Pareciera un escenario gris, pero existe una línea de esperanza. Las redes de telecomunicaciones que cruzan el país han permitido que las familias se comuniquen y se encuentren tras la calamidad. Además, han servido para que los afectados pidan auxilio y orientar a los cuerpos de rescate en el envío de ayuda, alimentos, agua, medicamentos y equipo para la remoción de escombros.

Jóvenes activistas se han lanzado a las redes sociales para organizar iniciativas que lo mismo han mapeando inmuebles dañados que puesto en contacto mascotas perdidas con sus dueños. Toda esta actividad es posible porque internet ha seguido funcionando pese a los daños en edificios, calles, postes y cables. Esto ha sucedido en buena medida gracias a la competencia en el sector de las telecomunicaciones.

Hagamos un poco de memoria. En septiembre de 1985, las telecomunicaciones eran escasas y caras. La famosa crónica radiofónica que Jacobo Zabludovsky realizó tras el terremoto sólo fue posible porque su vehículo contaba con uno de los pocos teléfonos portátiles en el país. La empresa estatal de telecomunicaciones tenía el monopolio de las llamadas de larga distancia nacional e internacional del país, por lo que cuando sus instalaciones en el centro de la ciudad de México se vinieron abajo tras el terremoto, la ciudad se quedó silenciosa hacia el exterior.
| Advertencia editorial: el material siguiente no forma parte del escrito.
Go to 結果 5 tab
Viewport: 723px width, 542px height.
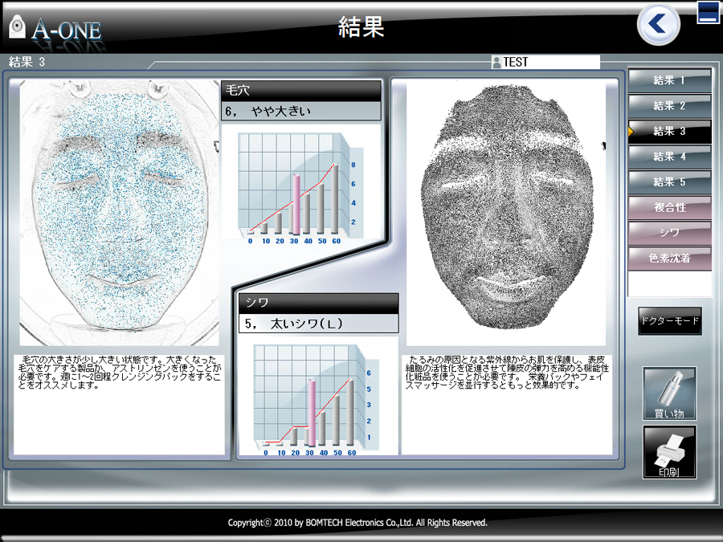coord(669,181)
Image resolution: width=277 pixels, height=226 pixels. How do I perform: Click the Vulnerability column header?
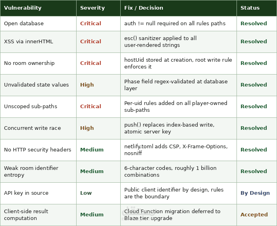point(23,8)
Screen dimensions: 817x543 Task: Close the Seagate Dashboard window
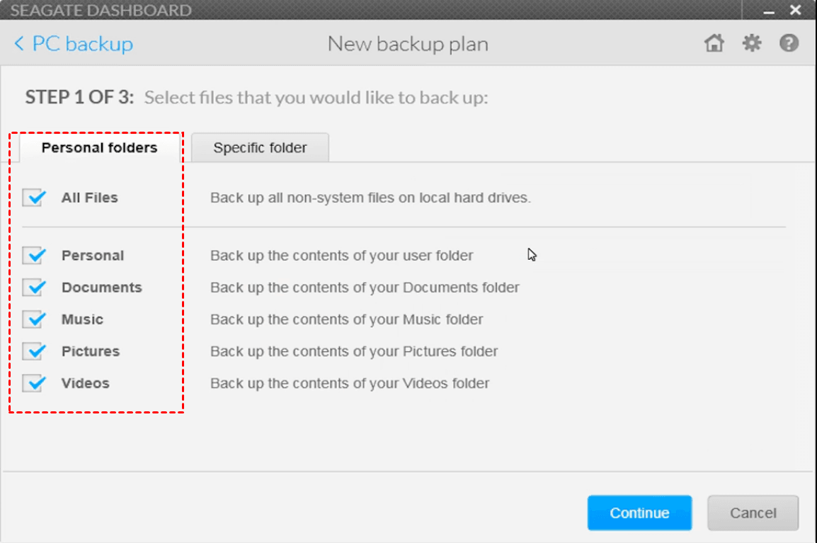pyautogui.click(x=795, y=11)
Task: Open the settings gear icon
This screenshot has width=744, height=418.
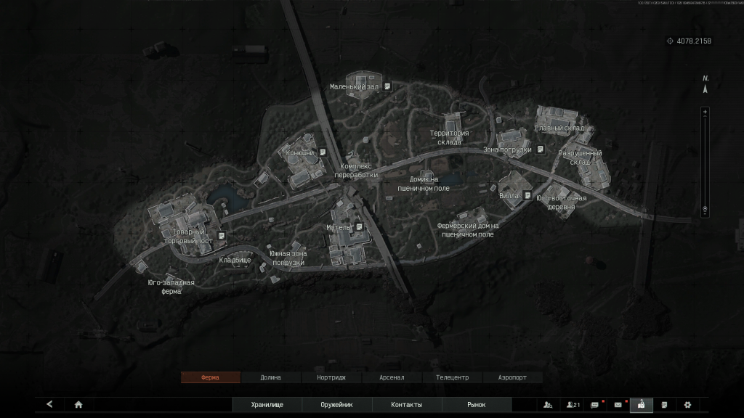Action: (687, 404)
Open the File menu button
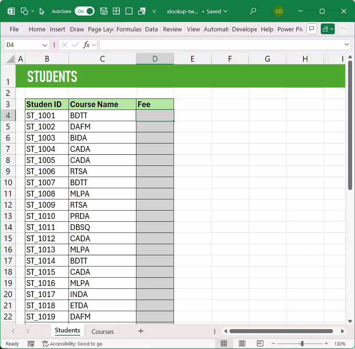355x349 pixels. pos(14,29)
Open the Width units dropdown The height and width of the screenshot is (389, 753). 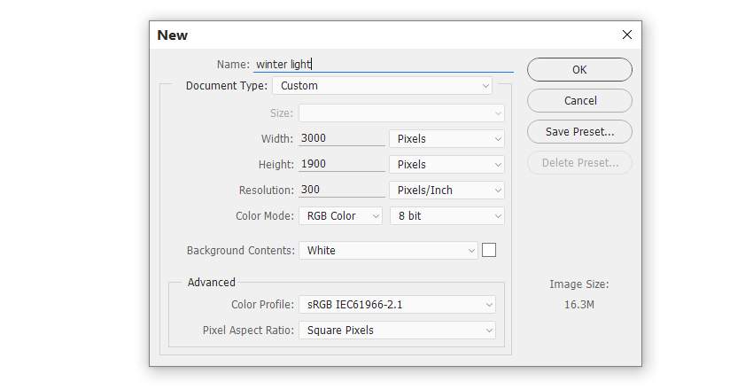pyautogui.click(x=446, y=139)
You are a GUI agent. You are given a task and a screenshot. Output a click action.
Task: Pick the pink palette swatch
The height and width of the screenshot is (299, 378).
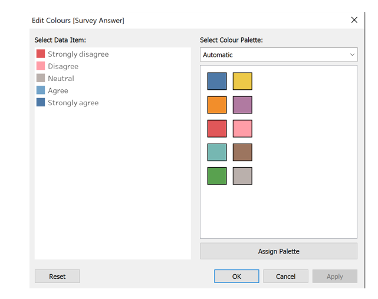pyautogui.click(x=242, y=128)
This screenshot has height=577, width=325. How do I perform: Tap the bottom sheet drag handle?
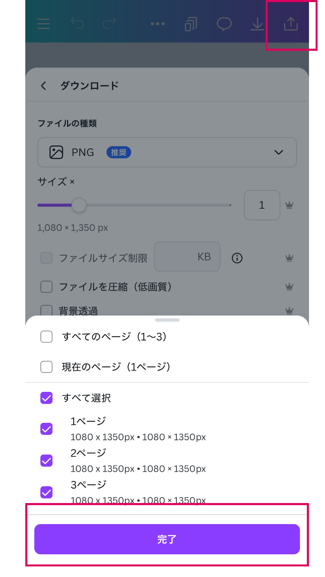[x=167, y=320]
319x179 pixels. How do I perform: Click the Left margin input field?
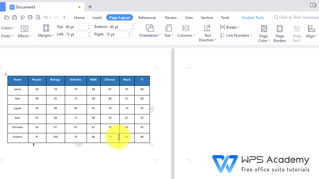[76, 34]
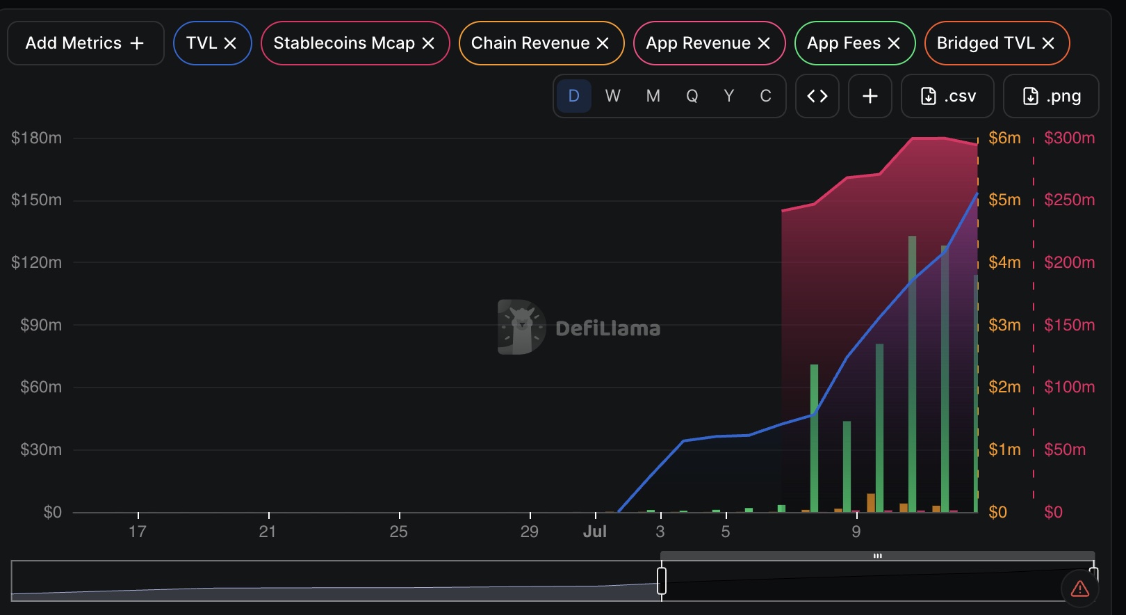Viewport: 1126px width, 615px height.
Task: Remove App Fees metric with X icon
Action: click(894, 43)
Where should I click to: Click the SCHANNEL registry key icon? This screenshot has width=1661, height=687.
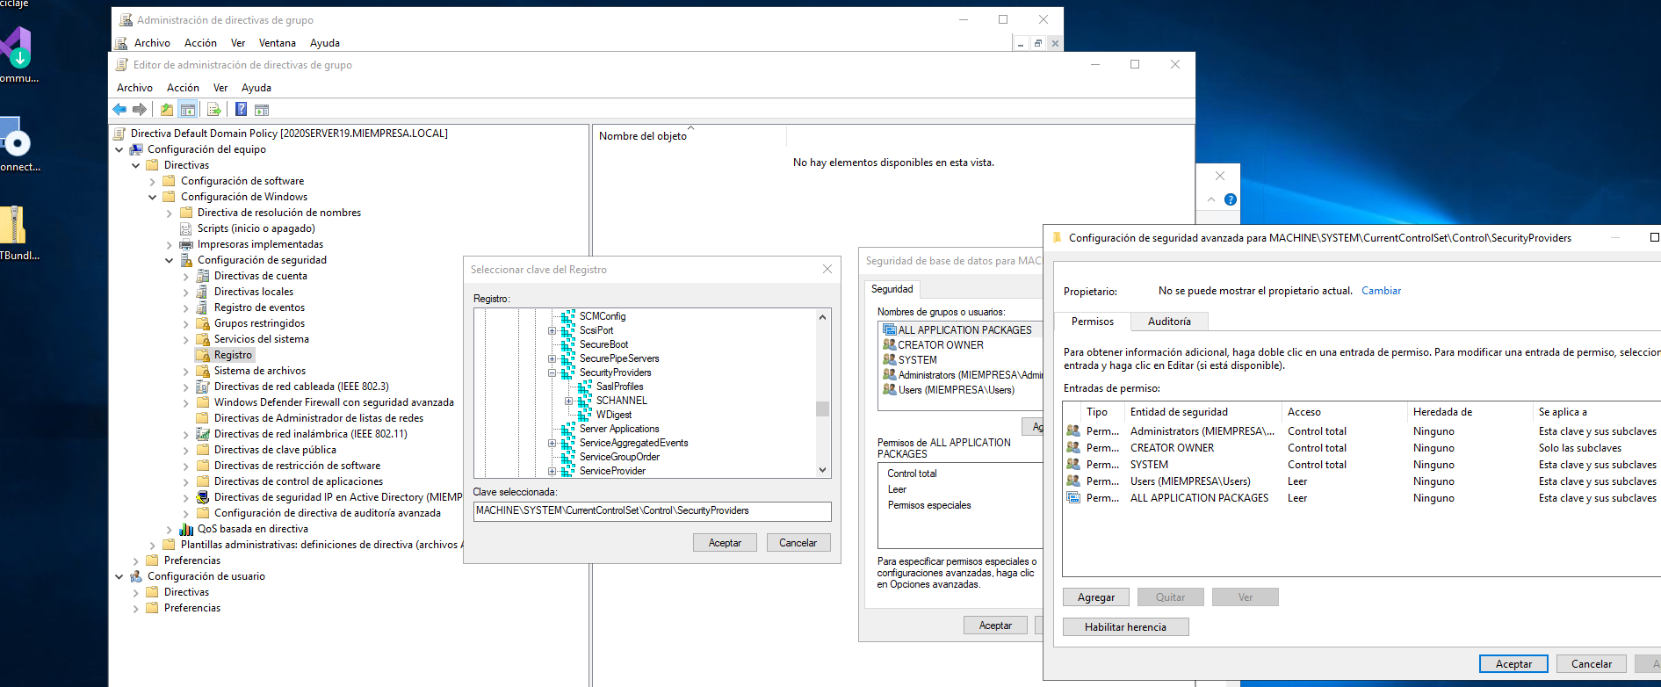(585, 401)
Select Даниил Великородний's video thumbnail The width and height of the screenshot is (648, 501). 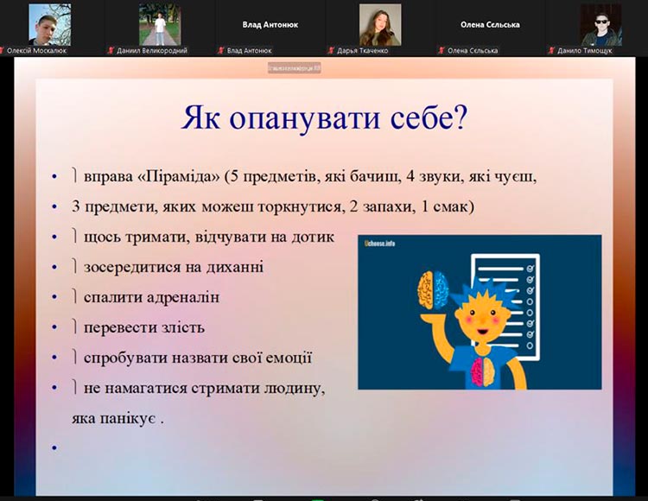[x=160, y=24]
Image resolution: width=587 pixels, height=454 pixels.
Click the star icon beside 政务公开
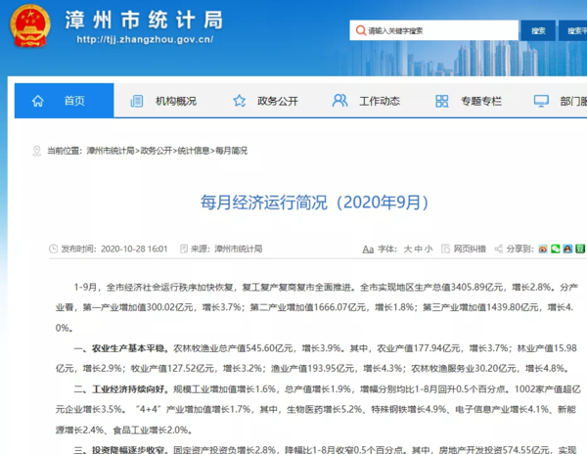coord(240,101)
Todavía hoy sorprende que los miles de brigadistas espontáneos quienes se lanzaron a la remoción de escombros con las manos desnudas se organizaron a gritos y transmitiendo pedidos de ayuda de boca en boca. La radio y la televisión quedaron en silencio por la falta de electricidad, así como la destrucción de instalaciones como estudios y torres de transmisión.

Pasemos al año 2017. Ya no existe un monopolio en el mundo de las telecomunicaciones fijas ni móviles. La competencia en las telecomunicaciones hizo que numerosas localidades cuenten con varias redes de telecomunicaciones que operan de manera paralela. Si una sufre daños quedan otras que pueden ofrecer el servicio. De esta manera, las comunidades se mantienen comunicadas incluso cuando algunas partes de la infraestructura quedan fuera de servicio.

Otro efecto positivo de la competencia fue que a las pocas horas del desastre, las empresas de telecomunicaciones abrieron sus redes de WiFi y ofrecieron gratuitamente servicios de voz, datos y mensajes cortos SMS. Sin que las autoridades lo ordenasen, en cuestión de horas las empresas del sector lanzaron un hilo de información que quizá nunca sabremos cuánto ayudó a las personas después de la tragedia.

Más aún, la competencia entre los operadores les ha hecho invertir decenas de miles de millones de pesos en recursos materiales y humanos desplegados en todo el país. Tras el sismo cientos de cuadrillas de personal especializado se lanzaron a levantar los cables caídos y reparar equipos transmisores dañados. El mismo Instituto Federal de Telecomunicaciones reconoció que a 72 horas del sismo, el 98% de las redes de telecomunicaciones del país estaban operando a plena capacidad.

Luego de varios días de crisis, los heridos son atendidos y las labores de rescate están por llegar a sus etapas finales en las ciudades más grandes. Sin embargo, las semanas y meses que vienen serán complejos. Muchas comunidades en localidades aisladas sufren aún las consecuencias de los sismos y pasará tiempo antes de que podamos tener una imagen detallada de sus efectos en la economía y la sociedad mexicana. Esta prueba ha demostrado que la competencia en el sector de las telecomunicaciones es fundamental para mantener a la sociedad conectada en situaciones de extrema emergencia.

La lección que deja este episodio es muy sencilla: la competencia en las telecomunicaciones permitirá que el país salga adelante de este desafío que enfrentaremos.